The court then cited FrCP 8(a)(2), which requires a pleading to contain a "short and plain statement of the claim showing that the pleader is entitled to relief." Quoting from and clarifying Twombly, the court said that standard does not require detailed factual allegations, but does require "more than an unadorned, the-defendant-unlawfully-harmed-me accusation." rather, it continued, "a complaint must contain sufficient factual matter, accepted as true, to 'state a claim to relief that is plausible on its face.'" Iqbal at 1949, quoting Twombly at 570.
Although legal conclusions may provide a framework for the complaint, the court said, they will not, by themselves, open the door to the plaintiff to conduct discovery. rather, legal conclusions in a complaint must be supported by factual allegations. Courts must then analyze complaints in the light of their own experience and common sense to determine whether the claims stated are not merely conceivable, but plausible.
Applying these principles to Iqbal's complaint, the court found the bulk of his allegations merely conclusory, and, therefore, not entitled to any presumption of truth. Even amplified by Iqbal's factual allegations, the court found that, given the more likely explanations, the complaint did not plausibly establish a discriminatory purpose.
Among other things, the court said a disparate, incidental impact on Arab Muslims from legitimate law enforcement policies in the wake of the 9/11 attacks was unsurprising. Moreover, the court said, Iqbal had pleaded no facts that plausibly showed discriminatory intent on the parts of either Ashcroft or Mueller.
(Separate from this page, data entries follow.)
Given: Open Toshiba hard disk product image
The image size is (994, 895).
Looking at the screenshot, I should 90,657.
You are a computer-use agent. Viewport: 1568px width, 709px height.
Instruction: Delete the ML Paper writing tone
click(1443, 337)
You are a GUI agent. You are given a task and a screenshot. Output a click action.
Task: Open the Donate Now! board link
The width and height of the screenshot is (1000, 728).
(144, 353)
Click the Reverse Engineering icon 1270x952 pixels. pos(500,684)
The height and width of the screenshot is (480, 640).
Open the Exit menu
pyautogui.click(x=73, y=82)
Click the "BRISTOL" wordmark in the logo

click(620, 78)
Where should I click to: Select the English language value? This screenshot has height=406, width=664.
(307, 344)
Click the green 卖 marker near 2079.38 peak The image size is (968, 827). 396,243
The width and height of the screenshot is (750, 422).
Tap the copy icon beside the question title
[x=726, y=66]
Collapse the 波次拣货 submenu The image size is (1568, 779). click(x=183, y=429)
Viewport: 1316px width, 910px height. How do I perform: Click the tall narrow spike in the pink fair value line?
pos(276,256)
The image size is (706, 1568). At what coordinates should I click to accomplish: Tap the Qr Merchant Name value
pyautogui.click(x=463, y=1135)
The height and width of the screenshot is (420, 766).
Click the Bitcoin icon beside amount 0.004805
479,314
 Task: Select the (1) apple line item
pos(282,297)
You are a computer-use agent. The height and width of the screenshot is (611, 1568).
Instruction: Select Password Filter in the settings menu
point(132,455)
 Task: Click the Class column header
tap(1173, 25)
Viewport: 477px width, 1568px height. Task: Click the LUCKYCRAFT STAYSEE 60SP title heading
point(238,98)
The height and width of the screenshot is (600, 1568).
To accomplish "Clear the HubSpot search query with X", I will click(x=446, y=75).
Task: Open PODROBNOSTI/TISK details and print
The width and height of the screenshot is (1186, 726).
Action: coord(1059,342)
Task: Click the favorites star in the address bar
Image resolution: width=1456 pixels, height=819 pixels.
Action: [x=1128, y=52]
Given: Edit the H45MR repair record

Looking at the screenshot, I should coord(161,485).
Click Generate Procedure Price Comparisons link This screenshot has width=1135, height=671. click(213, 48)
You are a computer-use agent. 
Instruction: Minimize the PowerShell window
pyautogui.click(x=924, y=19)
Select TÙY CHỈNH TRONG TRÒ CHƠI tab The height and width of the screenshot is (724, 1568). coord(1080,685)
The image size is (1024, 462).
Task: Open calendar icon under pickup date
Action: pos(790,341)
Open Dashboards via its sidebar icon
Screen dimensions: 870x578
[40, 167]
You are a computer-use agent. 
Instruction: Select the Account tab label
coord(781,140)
Chief Judge James Holderman and Magistrate Judge Morton Denlow of the District Court for the Northern District of Illinois, both members of ISBA's Federal Civil Practice Section Council, commented on Iqbal's effect. Hold-erman says it's unclear whether judges are dismissing more cases now than before Iqbal but that "all judges are scrutinizing all civil complaints more carefully within their specific contexts to determine whether there are enough facts alleged to make the claims presented plausible, not just conceivable." Opines Denlow, "Iqbal does create an issue of access to justice, because in many cases the evidence is in the exclusive possession of defendants."